▸ **Problem description**: Nothing in the records may be changed; retype them in full.

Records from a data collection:
• • •

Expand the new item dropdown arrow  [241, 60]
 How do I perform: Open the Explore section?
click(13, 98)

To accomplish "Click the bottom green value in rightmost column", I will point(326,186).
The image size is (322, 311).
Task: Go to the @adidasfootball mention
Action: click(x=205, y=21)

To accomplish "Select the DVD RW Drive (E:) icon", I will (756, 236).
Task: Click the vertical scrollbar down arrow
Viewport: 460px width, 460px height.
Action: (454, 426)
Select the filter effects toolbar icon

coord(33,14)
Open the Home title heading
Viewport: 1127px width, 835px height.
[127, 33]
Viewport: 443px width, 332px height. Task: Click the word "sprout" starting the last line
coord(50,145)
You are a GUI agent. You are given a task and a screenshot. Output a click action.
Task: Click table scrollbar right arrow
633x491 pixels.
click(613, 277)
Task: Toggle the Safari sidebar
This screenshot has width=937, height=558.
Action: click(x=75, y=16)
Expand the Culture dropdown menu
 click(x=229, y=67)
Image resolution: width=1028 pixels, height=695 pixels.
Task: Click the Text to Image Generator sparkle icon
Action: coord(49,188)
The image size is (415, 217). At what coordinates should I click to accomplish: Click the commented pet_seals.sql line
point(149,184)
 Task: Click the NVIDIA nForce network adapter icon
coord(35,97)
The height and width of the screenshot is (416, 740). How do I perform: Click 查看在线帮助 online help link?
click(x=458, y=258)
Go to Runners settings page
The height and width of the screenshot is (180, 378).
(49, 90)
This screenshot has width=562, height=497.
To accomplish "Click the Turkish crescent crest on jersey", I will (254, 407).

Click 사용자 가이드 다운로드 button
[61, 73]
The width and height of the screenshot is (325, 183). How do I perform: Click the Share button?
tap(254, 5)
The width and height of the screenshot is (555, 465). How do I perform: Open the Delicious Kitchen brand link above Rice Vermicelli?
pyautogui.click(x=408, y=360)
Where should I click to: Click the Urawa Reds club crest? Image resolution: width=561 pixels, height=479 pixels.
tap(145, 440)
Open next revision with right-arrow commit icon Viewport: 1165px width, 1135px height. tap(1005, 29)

• • •

▸ **Response to the exercise**:
Expand the new item dropdown arrow  [241, 60]
 How do I perform: Open the Explore section?
click(13, 98)

To accomplish "Click the bottom green value in rightmost column", I will point(326,186).
The image size is (322, 311).
Task: Go to the @adidasfootball mention
Action: click(x=205, y=21)

To accomplish "Select the DVD RW Drive (E:) icon", I will (756, 236).
Task: Click the vertical scrollbar down arrow
Viewport: 460px width, 460px height.
Action: (454, 426)
Select the filter effects toolbar icon

coord(33,14)
Open the Home title heading
Viewport: 1127px width, 835px height.
[127, 33]
Viewport: 443px width, 332px height. Task: Click the word "sprout" starting the last line
coord(50,145)
You are a GUI agent. You are given a task and a screenshot. Output a click action.
Task: Click table scrollbar right arrow
633x491 pixels.
click(613, 277)
Task: Toggle the Safari sidebar
This screenshot has width=937, height=558.
Action: click(x=75, y=16)
Expand the Culture dropdown menu
 click(x=229, y=67)
Image resolution: width=1028 pixels, height=695 pixels.
Task: Click the Text to Image Generator sparkle icon
Action: coord(49,188)
The image size is (415, 217). At what coordinates should I click to accomplish: Click the commented pet_seals.sql line
point(149,184)
 Task: Click the NVIDIA nForce network adapter icon
coord(35,97)
The height and width of the screenshot is (416, 740). How do I perform: Click 查看在线帮助 online help link?
click(x=458, y=258)
Go to Runners settings page
The height and width of the screenshot is (180, 378).
(49, 90)
This screenshot has width=562, height=497.
To accomplish "Click the Turkish crescent crest on jersey", I will (254, 407).

Click 사용자 가이드 다운로드 button
[61, 73]
The width and height of the screenshot is (325, 183). How do I perform: Click the Share button?
tap(254, 5)
The width and height of the screenshot is (555, 465). How do I perform: Open the Delicious Kitchen brand link above Rice Vermicelli?
pyautogui.click(x=408, y=360)
Where should I click to: Click the Urawa Reds club crest? Image resolution: width=561 pixels, height=479 pixels.
tap(145, 440)
Open next revision with right-arrow commit icon Viewport: 1165px width, 1135px height. tap(1005, 29)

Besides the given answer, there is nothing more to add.